== Segment start ==

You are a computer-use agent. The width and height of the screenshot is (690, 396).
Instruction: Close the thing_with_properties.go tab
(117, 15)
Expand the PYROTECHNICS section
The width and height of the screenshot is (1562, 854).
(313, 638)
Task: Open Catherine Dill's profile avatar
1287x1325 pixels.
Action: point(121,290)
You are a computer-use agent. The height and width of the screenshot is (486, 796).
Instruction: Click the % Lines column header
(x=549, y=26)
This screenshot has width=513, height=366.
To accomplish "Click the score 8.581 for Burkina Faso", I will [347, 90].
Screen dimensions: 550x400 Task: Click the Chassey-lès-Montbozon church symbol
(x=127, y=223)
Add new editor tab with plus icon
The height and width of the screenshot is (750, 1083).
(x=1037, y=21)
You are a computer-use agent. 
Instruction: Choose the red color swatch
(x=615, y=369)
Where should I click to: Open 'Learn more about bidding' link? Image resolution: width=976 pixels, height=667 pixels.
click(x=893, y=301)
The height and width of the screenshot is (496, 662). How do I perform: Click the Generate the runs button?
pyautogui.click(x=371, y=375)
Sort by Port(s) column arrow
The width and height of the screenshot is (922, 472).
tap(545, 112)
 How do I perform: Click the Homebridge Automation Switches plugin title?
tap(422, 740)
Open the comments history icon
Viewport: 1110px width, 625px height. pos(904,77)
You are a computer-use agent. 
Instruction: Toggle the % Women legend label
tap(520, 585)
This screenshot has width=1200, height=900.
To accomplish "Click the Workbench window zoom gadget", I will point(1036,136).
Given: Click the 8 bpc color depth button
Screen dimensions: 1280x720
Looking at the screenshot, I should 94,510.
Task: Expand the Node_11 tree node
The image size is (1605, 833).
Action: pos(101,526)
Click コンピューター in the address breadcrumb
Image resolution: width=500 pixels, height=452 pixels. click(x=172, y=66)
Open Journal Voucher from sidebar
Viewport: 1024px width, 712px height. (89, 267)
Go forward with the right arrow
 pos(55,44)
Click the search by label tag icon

== Segment end ==

> _Instructions for the task_
Return all of the data exactly as it reads.

> _Answer to the problem_
You are a computer-use agent. The width and height of the screenshot is (690, 396).
Instruction: Close the thing_with_properties.go tab
(117, 15)
Expand the PYROTECHNICS section
The width and height of the screenshot is (1562, 854).
(313, 638)
Task: Open Catherine Dill's profile avatar
1287x1325 pixels.
Action: point(121,290)
You are a computer-use agent. The height and width of the screenshot is (486, 796).
Instruction: Click the % Lines column header
(x=549, y=26)
This screenshot has width=513, height=366.
To accomplish "Click the score 8.581 for Burkina Faso", I will [347, 90].
Screen dimensions: 550x400 Task: Click the Chassey-lès-Montbozon church symbol
(x=127, y=223)
Add new editor tab with plus icon
The height and width of the screenshot is (750, 1083).
(x=1037, y=21)
You are a computer-use agent. 
Instruction: Choose the red color swatch
(x=615, y=369)
Where should I click to: Open 'Learn more about bidding' link? Image resolution: width=976 pixels, height=667 pixels.
click(x=893, y=301)
The height and width of the screenshot is (496, 662). How do I perform: Click the Generate the runs button?
pyautogui.click(x=371, y=375)
Sort by Port(s) column arrow
The width and height of the screenshot is (922, 472).
tap(545, 112)
 How do I perform: Click the Homebridge Automation Switches plugin title?
tap(422, 740)
Open the comments history icon
Viewport: 1110px width, 625px height. pos(904,77)
You are a computer-use agent. 
Instruction: Toggle the % Women legend label
tap(520, 585)
This screenshot has width=1200, height=900.
To accomplish "Click the Workbench window zoom gadget", I will point(1036,136).
Given: Click the 8 bpc color depth button
Screen dimensions: 1280x720
Looking at the screenshot, I should 94,510.
Task: Expand the Node_11 tree node
The image size is (1605, 833).
Action: pos(101,526)
Click コンピューター in the address breadcrumb
Image resolution: width=500 pixels, height=452 pixels. click(x=172, y=66)
Open Journal Voucher from sidebar
Viewport: 1024px width, 712px height. (89, 267)
Go forward with the right arrow
 pos(55,44)
Click the search by label tag icon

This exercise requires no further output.